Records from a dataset
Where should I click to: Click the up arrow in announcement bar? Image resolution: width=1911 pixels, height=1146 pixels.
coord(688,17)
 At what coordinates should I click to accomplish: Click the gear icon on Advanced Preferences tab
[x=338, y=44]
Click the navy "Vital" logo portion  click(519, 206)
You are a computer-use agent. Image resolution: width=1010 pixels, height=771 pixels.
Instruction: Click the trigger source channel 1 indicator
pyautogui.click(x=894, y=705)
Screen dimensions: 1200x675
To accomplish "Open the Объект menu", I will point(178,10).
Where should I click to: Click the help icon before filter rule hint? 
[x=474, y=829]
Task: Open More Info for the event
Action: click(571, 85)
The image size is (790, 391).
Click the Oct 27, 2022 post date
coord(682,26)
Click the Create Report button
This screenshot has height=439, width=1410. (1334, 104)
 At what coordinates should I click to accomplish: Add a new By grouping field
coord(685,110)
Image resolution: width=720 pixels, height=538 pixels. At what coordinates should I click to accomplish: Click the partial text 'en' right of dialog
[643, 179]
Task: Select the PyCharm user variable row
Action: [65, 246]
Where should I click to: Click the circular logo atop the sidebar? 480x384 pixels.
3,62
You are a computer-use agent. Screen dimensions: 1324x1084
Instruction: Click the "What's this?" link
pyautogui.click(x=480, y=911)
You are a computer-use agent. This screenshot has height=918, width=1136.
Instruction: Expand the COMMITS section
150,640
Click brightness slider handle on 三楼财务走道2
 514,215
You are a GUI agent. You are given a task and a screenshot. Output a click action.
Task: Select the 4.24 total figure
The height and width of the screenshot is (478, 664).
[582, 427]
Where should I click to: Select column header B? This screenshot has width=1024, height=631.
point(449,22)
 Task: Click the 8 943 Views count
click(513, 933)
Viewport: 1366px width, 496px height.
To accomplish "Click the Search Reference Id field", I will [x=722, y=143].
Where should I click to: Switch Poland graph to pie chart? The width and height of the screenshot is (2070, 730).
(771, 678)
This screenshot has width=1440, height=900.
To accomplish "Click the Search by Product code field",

§ Description of the task: For this exercise, all the data must be repeated exactly.

§ Solved exercise:
Where should I click to: Click the up arrow in announcement bar? Image resolution: width=1911 pixels, height=1146 pixels.
coord(688,17)
 At what coordinates should I click to accomplish: Click the gear icon on Advanced Preferences tab
[x=338, y=44]
Click the navy "Vital" logo portion  click(519, 206)
You are a computer-use agent. Image resolution: width=1010 pixels, height=771 pixels.
Instruction: Click the trigger source channel 1 indicator
pyautogui.click(x=894, y=705)
Screen dimensions: 1200x675
To accomplish "Open the Объект menu", I will point(178,10).
Where should I click to: Click the help icon before filter rule hint? 
[x=474, y=829]
Task: Open More Info for the event
Action: click(571, 85)
The image size is (790, 391).
Click the Oct 27, 2022 post date
coord(682,26)
Click the Create Report button
This screenshot has height=439, width=1410. (1334, 104)
 At what coordinates should I click to accomplish: Add a new By grouping field
coord(685,110)
Image resolution: width=720 pixels, height=538 pixels. At what coordinates should I click to accomplish: Click the partial text 'en' right of dialog
[643, 179]
Task: Select the PyCharm user variable row
Action: [65, 246]
Where should I click to: Click the circular logo atop the sidebar? 480x384 pixels.
3,62
You are a computer-use agent. Screen dimensions: 1324x1084
Instruction: Click the "What's this?" link
pyautogui.click(x=480, y=911)
You are a computer-use agent. This screenshot has height=918, width=1136.
Instruction: Expand the COMMITS section
150,640
Click brightness slider handle on 三楼财务走道2
 514,215
You are a GUI agent. You are given a task and a screenshot. Output a click action.
Task: Select the 4.24 total figure
The height and width of the screenshot is (478, 664).
[582, 427]
Where should I click to: Select column header B? This screenshot has width=1024, height=631.
point(449,22)
 Task: Click the 8 943 Views count
click(513, 933)
Viewport: 1366px width, 496px height.
To accomplish "Click the Search Reference Id field", I will [x=722, y=143].
Where should I click to: Switch Poland graph to pie chart? The width and height of the screenshot is (2070, 730).
(771, 678)
This screenshot has width=1440, height=900.
To accomplish "Click the Search by Product code field",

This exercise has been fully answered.